* **Request**
Write out, word for word, the lines that run from the start of the Data items through the line containing "coordinates (338, 15).", including both ends.

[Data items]
+---+

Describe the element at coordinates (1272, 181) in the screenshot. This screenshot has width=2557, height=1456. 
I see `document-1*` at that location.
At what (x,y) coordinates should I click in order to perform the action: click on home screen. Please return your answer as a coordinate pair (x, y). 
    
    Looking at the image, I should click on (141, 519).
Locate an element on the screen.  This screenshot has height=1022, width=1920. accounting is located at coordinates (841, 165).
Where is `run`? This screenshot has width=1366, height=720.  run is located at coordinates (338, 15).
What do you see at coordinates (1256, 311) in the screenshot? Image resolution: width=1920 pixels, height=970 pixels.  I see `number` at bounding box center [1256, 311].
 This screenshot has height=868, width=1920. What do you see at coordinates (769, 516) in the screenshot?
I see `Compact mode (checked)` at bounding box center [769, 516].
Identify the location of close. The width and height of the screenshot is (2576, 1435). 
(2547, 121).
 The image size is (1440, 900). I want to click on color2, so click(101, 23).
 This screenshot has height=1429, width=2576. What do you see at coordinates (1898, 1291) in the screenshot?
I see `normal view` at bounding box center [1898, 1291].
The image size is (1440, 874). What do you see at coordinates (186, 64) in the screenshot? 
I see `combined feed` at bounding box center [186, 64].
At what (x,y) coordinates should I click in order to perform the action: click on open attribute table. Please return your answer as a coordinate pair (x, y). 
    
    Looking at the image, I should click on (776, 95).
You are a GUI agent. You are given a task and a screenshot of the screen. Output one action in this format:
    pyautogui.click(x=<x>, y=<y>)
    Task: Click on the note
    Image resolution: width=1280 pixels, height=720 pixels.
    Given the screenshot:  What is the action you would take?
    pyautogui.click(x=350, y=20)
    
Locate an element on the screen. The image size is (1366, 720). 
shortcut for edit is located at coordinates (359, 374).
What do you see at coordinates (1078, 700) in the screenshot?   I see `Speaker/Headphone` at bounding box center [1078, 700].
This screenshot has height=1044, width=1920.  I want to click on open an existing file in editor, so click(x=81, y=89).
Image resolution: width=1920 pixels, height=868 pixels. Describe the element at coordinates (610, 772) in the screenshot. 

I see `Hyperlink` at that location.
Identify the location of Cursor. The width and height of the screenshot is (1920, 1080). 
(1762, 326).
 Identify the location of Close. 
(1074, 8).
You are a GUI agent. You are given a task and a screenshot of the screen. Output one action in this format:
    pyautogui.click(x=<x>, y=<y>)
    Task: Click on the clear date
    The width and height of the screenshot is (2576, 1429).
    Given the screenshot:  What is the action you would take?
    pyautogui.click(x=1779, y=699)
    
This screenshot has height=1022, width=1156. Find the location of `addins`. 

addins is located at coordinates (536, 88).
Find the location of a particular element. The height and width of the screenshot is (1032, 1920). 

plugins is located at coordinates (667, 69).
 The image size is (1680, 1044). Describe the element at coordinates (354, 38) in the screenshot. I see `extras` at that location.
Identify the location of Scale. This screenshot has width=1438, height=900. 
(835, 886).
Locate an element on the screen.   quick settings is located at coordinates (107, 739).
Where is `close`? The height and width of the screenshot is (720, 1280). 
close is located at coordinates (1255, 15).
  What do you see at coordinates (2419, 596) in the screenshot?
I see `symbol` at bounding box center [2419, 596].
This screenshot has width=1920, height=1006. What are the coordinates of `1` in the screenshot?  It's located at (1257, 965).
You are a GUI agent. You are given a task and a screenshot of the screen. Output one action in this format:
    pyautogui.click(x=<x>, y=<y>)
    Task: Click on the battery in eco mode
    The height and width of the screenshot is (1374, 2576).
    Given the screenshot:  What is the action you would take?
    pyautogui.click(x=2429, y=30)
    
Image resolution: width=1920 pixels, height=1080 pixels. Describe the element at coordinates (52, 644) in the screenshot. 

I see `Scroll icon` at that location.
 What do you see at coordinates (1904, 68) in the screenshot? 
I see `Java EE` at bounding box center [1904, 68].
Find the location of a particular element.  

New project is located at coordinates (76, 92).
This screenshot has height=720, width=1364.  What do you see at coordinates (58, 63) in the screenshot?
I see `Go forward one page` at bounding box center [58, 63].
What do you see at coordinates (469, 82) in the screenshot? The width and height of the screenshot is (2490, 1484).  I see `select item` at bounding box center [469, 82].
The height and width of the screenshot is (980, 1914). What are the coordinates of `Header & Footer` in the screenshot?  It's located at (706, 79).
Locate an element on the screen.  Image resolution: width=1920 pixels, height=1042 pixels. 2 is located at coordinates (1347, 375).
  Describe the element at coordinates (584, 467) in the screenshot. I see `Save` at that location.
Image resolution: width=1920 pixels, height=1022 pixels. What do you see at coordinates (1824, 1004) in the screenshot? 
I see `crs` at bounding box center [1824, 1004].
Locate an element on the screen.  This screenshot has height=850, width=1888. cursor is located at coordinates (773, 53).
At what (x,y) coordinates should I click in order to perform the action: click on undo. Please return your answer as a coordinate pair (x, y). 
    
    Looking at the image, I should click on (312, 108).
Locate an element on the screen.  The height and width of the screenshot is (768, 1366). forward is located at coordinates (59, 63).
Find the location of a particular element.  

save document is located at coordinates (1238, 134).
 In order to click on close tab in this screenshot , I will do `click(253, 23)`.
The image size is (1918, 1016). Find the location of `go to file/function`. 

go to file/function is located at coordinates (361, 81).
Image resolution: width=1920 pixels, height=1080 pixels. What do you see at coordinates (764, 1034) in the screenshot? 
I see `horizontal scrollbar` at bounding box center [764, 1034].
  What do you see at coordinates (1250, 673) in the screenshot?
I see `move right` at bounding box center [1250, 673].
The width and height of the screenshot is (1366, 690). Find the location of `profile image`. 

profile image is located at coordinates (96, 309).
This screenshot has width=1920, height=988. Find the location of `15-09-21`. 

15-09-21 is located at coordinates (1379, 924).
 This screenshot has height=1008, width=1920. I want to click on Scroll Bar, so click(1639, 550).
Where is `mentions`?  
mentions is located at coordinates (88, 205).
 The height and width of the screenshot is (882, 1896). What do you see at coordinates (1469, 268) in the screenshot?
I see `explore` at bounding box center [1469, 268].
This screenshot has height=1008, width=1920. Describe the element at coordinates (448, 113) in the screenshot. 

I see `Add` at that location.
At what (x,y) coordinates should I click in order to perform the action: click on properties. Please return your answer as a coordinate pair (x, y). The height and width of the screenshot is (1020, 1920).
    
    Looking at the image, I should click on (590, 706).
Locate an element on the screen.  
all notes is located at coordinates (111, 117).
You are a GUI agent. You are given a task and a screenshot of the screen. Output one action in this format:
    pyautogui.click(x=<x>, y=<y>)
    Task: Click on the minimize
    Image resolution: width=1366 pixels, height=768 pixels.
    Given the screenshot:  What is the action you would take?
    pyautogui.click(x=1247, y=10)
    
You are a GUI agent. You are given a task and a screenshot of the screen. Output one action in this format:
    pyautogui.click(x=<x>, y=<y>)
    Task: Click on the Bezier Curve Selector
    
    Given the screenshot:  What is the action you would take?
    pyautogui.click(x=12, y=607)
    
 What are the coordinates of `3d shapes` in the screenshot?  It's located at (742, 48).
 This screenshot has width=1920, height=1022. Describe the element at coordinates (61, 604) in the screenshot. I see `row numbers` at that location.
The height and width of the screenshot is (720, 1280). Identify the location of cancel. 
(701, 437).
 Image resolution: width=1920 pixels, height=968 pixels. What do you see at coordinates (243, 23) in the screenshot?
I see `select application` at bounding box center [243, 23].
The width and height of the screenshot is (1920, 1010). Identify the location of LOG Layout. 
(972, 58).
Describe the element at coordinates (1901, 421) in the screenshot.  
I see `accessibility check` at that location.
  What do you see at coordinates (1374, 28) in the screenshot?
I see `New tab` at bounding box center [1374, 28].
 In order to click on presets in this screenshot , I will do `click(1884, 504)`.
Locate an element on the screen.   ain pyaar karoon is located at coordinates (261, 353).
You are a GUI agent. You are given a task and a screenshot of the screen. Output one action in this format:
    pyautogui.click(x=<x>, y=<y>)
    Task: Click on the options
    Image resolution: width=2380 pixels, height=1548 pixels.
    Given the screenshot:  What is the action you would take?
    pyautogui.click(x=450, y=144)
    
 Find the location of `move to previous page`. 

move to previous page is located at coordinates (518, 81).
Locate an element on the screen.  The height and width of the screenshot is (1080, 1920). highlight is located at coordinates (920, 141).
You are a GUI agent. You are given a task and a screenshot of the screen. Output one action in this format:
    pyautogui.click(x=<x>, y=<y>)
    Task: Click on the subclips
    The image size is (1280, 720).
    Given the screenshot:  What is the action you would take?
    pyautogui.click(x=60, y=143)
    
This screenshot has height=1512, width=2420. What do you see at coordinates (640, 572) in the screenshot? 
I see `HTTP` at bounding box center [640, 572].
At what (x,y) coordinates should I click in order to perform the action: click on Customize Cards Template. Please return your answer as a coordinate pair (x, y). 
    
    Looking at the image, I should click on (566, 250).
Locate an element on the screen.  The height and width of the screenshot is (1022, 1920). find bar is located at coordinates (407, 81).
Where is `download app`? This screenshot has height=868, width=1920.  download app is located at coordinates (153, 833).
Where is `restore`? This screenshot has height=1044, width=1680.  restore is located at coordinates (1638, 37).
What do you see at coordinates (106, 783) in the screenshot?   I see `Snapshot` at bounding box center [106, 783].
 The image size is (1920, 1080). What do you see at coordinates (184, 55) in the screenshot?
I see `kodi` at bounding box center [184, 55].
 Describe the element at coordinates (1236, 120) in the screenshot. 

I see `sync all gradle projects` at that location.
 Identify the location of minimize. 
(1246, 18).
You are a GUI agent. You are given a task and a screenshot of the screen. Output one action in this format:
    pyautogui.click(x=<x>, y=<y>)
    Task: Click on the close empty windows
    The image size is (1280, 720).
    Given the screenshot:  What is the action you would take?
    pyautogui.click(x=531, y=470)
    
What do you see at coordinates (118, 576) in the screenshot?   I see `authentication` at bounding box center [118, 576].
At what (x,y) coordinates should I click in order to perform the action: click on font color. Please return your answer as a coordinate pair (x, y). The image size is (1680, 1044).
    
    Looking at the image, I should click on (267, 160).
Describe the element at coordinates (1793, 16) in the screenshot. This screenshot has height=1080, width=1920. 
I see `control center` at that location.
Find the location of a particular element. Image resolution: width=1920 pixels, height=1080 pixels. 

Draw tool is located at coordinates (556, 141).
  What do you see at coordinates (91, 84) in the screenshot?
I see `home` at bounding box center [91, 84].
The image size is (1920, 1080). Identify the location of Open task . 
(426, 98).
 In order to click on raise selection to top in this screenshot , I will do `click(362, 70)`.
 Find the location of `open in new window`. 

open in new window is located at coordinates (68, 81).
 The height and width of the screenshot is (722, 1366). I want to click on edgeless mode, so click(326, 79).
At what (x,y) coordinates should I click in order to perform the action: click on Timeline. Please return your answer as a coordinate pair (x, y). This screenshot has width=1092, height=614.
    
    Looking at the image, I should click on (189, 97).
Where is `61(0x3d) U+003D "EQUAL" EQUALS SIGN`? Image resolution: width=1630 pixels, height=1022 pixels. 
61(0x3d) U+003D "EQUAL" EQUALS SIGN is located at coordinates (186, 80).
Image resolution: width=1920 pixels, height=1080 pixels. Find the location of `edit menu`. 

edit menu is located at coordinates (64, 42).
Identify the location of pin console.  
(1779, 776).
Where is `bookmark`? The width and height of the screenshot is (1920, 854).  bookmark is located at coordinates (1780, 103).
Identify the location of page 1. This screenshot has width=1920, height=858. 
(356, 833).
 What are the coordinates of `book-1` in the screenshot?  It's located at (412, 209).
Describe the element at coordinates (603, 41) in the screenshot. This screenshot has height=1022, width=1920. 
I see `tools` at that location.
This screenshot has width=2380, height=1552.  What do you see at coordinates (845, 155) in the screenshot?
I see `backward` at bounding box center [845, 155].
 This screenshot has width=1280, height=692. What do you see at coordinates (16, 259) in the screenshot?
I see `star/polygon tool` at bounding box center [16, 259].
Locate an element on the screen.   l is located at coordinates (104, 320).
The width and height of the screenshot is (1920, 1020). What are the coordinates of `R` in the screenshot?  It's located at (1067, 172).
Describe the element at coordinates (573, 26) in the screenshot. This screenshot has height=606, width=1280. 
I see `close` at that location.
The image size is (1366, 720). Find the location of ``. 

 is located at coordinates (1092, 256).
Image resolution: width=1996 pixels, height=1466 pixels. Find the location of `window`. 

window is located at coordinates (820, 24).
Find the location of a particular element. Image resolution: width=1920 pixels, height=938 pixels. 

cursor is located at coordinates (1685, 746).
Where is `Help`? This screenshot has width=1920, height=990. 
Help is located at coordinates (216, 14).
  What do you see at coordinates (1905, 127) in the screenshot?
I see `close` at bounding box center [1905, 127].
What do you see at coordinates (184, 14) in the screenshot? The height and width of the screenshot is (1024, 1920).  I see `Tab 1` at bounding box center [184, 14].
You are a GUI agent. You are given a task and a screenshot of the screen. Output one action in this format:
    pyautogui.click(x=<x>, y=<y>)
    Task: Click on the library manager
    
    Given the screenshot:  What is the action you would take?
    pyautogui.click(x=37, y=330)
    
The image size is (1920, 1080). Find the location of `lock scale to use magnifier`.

+---+

* **Written solution**
Describe the element at coordinates (1272, 181) in the screenshot. This screenshot has width=2557, height=1456. 
I see `document-1*` at that location.
At what (x,y) coordinates should I click in order to perform the action: click on home screen. Please return your answer as a coordinate pair (x, y). 
    
    Looking at the image, I should click on (141, 519).
Locate an element on the screen.  This screenshot has height=1022, width=1920. accounting is located at coordinates (841, 165).
Where is `run`? This screenshot has width=1366, height=720.  run is located at coordinates (338, 15).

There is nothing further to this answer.